Under the old Reserve Bank Act, Funding Agreements were subject to parliamentary ratification. In a way, it was a bit of a charade, as there were no consequences if it was voted down (it isn’t mandatory for there even to be a Funding Agreement) but it did establish a principle, and did allow a parliamentary debate and a spotlight on proposed Bank spending). In one of the very worst parts of the Reserve Bank Act reforms – that genuinely took things backwards, rather than just made botched or inadequate improvements – the government removed the provision from the Act requiring parliamentary ratification, and thus the platform for parliamentary debate (about a level of spending which in absolute terms is no longer small).

We also, at this point, have no real idea what the Minister has approved this spending increase, in straitened times, for, or why he approved it. There is, of course, no ministerial press statement, and there is no hint of a huge spending increase in the Minister’s latest letter of expectation (although this must have been underway for months, and I had a clearly well-informed email months ago encouraging me to ask questions and lodge OIAs then, which I didn’t get round to doing).

All we have at present is this

which is clearly designed to emphasise the new functions, but there is just no way they can be costing any significant part of the extra $48m.

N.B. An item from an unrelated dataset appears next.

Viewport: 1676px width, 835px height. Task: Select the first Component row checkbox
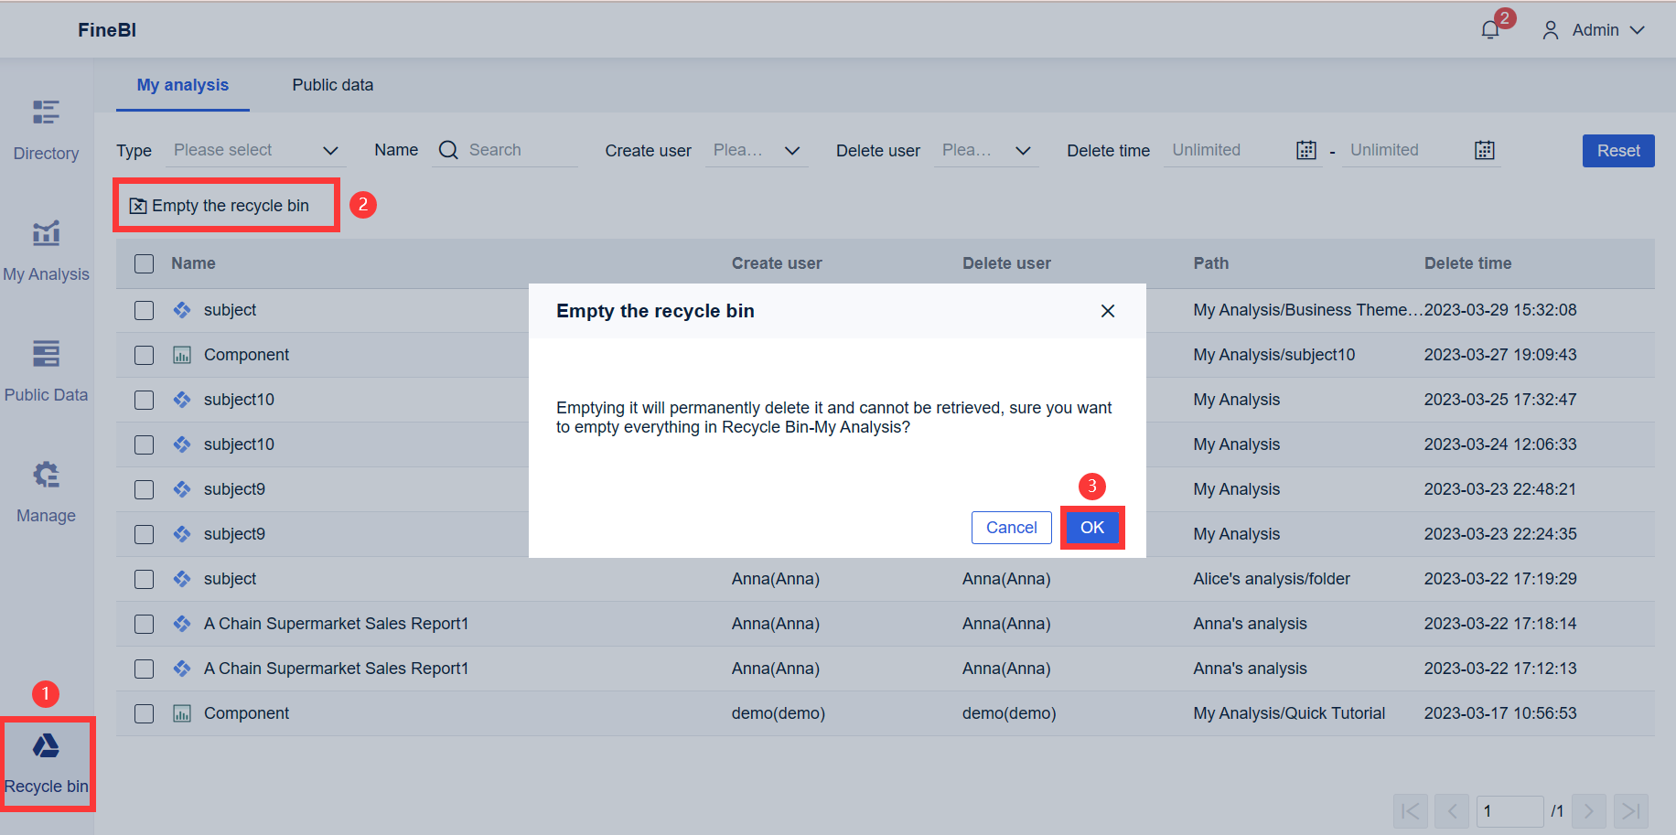click(144, 355)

And in any case, we simply can’t take as trustworthy anything Orr and Quigley say any longer, abetted by Robertson, without explicit verification.

(One problem with the Funding Agreement model is that it includes capex so we don’t even know yet the split between ongoing operational spending and capex items).

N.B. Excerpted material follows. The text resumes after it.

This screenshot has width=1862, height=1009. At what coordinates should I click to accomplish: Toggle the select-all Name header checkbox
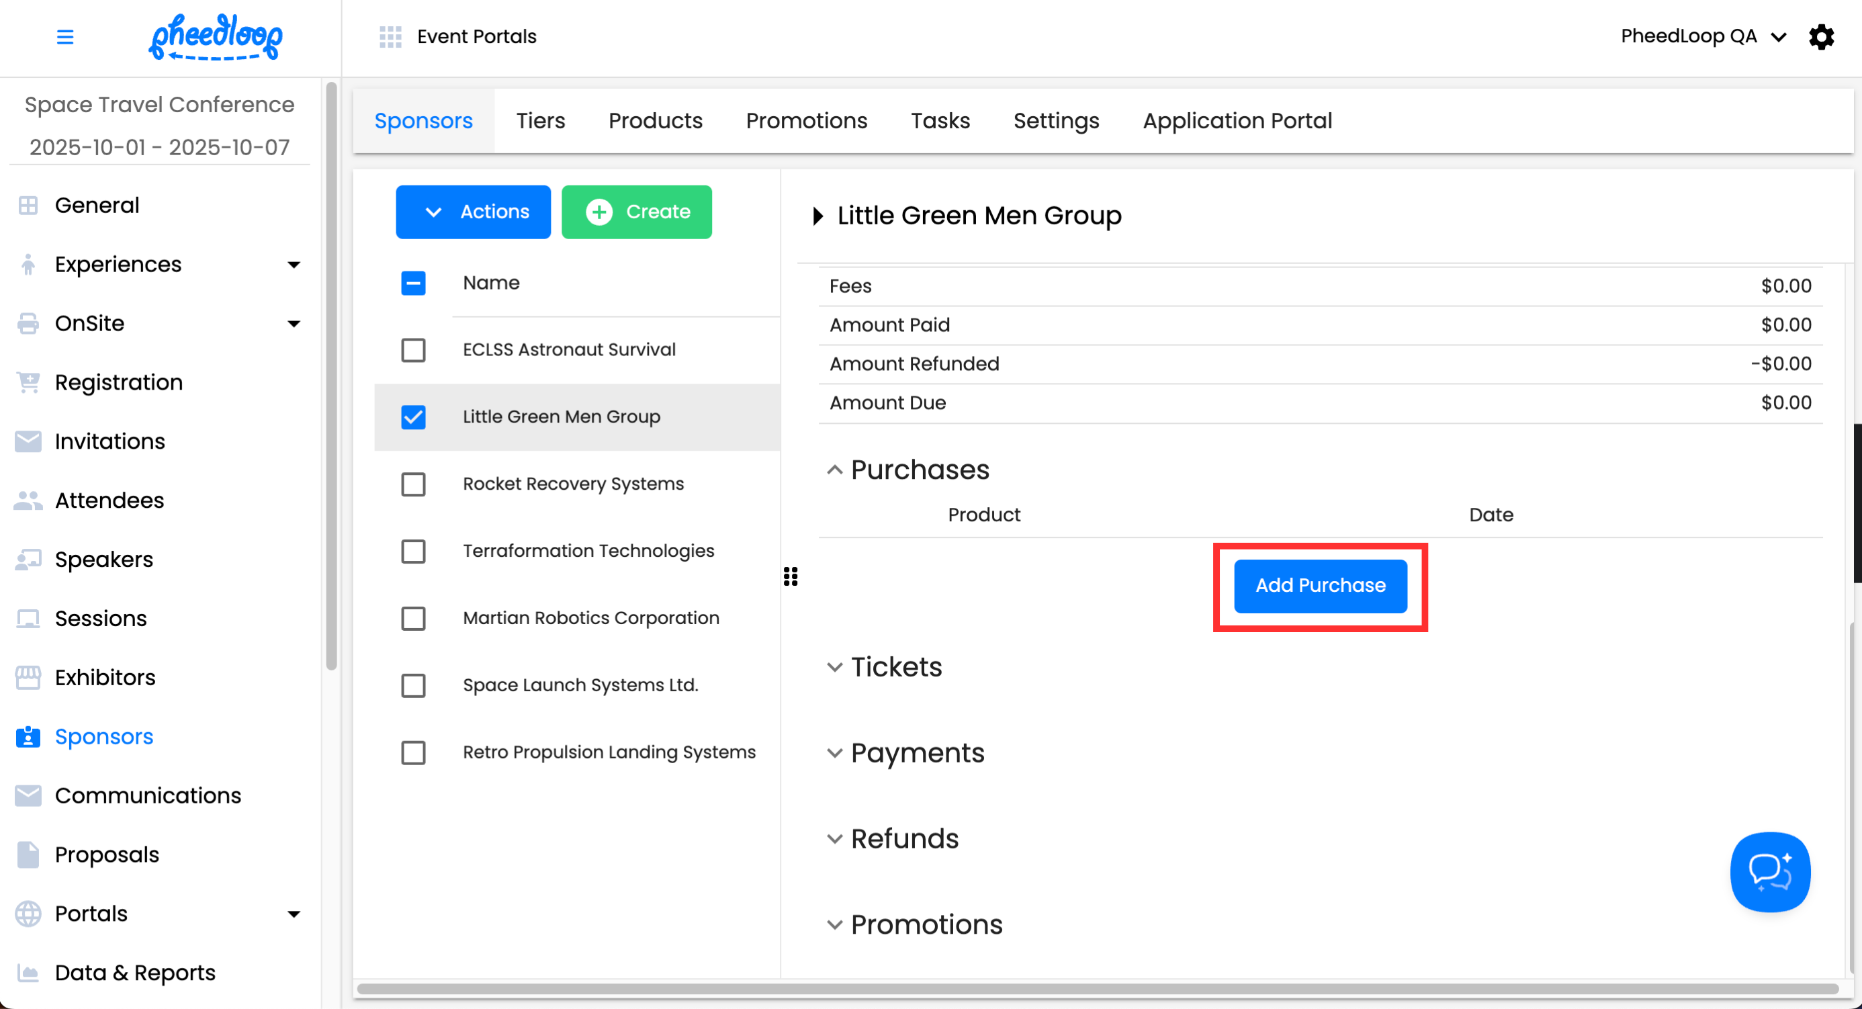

There should, eventually, be some transparency. One positive aspects of the recent legislative reforms was a requirement that the Bank must publish a budget (previously I had pointed out the Bank’s funding was an untransparent as that of the SIS)

By law, the variation to the Funding Agreement slipped onto the website on Tuesday had to accompanied by an updated budget. But, so far, there is no sign of one. There are budget numbers in the 2023/24 Statement of Performance Expectations released a while ago, but they bear no relationship to the numbers in this variation (and there is no substantive mention of the Funding Agreement, or any variations to it, in that document). I’ve searched their website and can find nothing else.

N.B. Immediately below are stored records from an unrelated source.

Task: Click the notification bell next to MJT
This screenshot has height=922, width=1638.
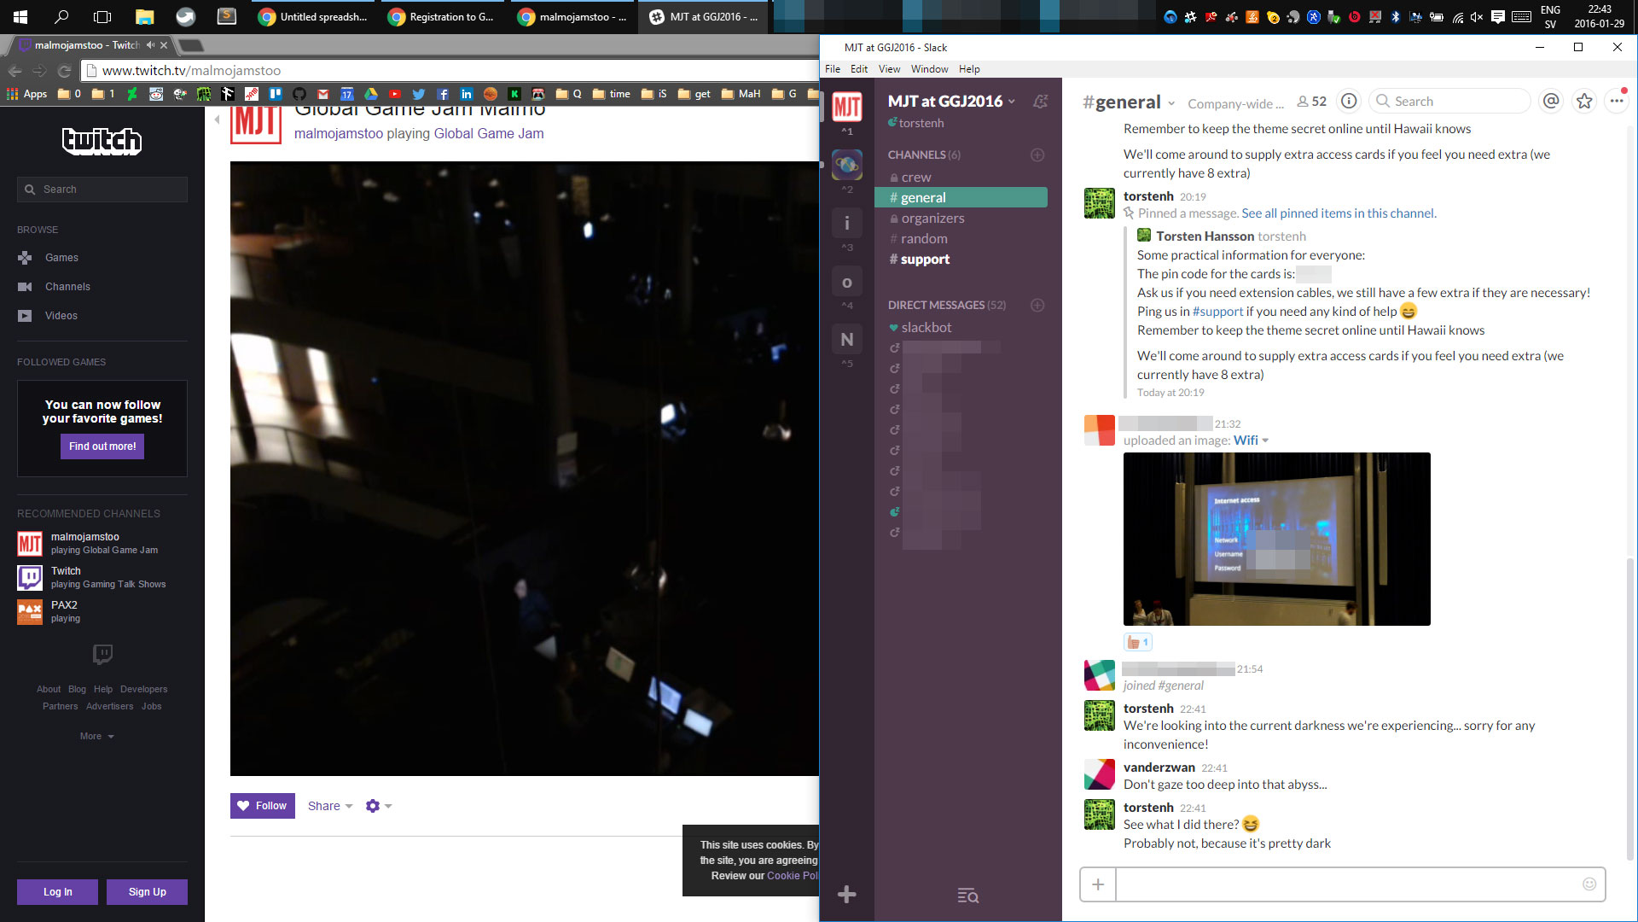Action: point(1040,102)
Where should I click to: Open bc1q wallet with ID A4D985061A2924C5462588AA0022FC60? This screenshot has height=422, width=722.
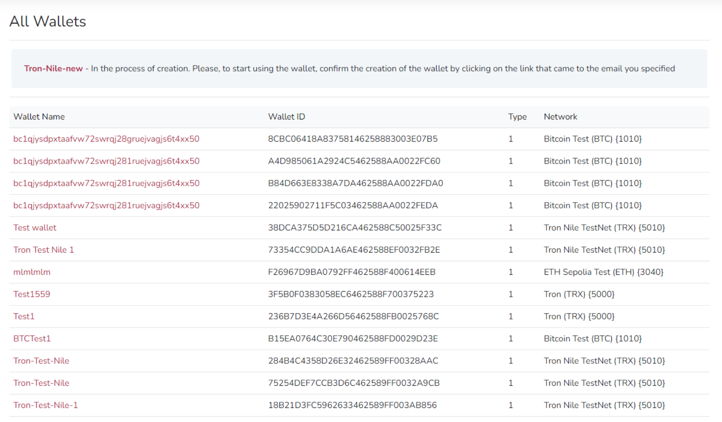[106, 161]
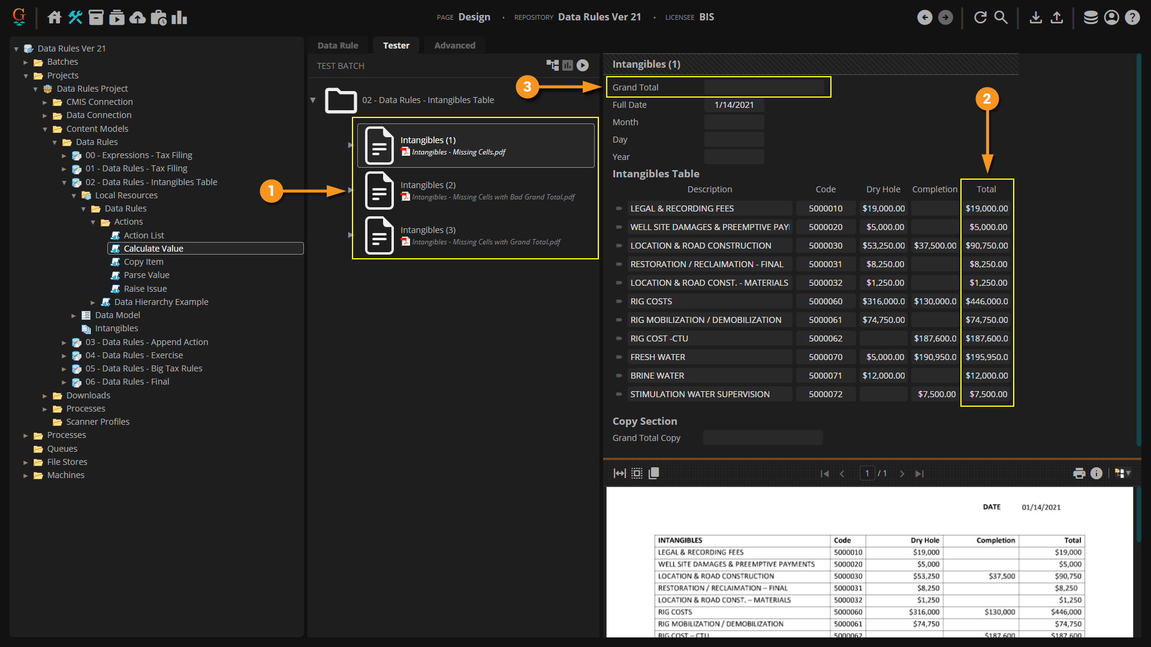This screenshot has width=1151, height=647.
Task: Collapse the Intangibles Table batch folder
Action: [x=313, y=100]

We have no details, Parliament has no say, and the Minister and Governor and Board chair arranged to ensure the really big increase in funding was (a) kept just as low profile as possible, and (b) wasn’t disclosed at all until the quarterly round of scrutiny for the Bank had conveniently passed.

It is a travesty on multiple counts. The system is bad enough – spending should be occurring only with parliamentary approval, but the law doesn’t require that – and the application seems, if anything, to have been worse.

Since I assume that they will, after their fashion, eventually obey the law no doubt a “budget” will eventually appear. Even then it is unlikely to be very revealing, although might give a hint of a sense of the breakdown between bloat and actual increased statutory responsibilities. I’ve lodged Official Information Act requests with the Bank, The Treasury, and the Minister of Finance to understand better just what is going on, including how much (if any) pressure there was on the Bank to cut back on non-priority spending. One day, in a month or two, we should have some answers to that.

UPDATE (Friday)

This appeared in the comments last night

If I’m looking at the right page this detail now appears to have been removed. It was interesting that Quigley’s signature was affixed electronically, so that (of course) the long delay was not a matter of waiting for him to come to Wellington. Re the final point, there may well have been a Board meeting recently, but since the variation document itself reflected an agreement between the Bank and the Minister it would be (very) surprising indeed if the Board had not already approved the variation before MoF signed it on 31 July.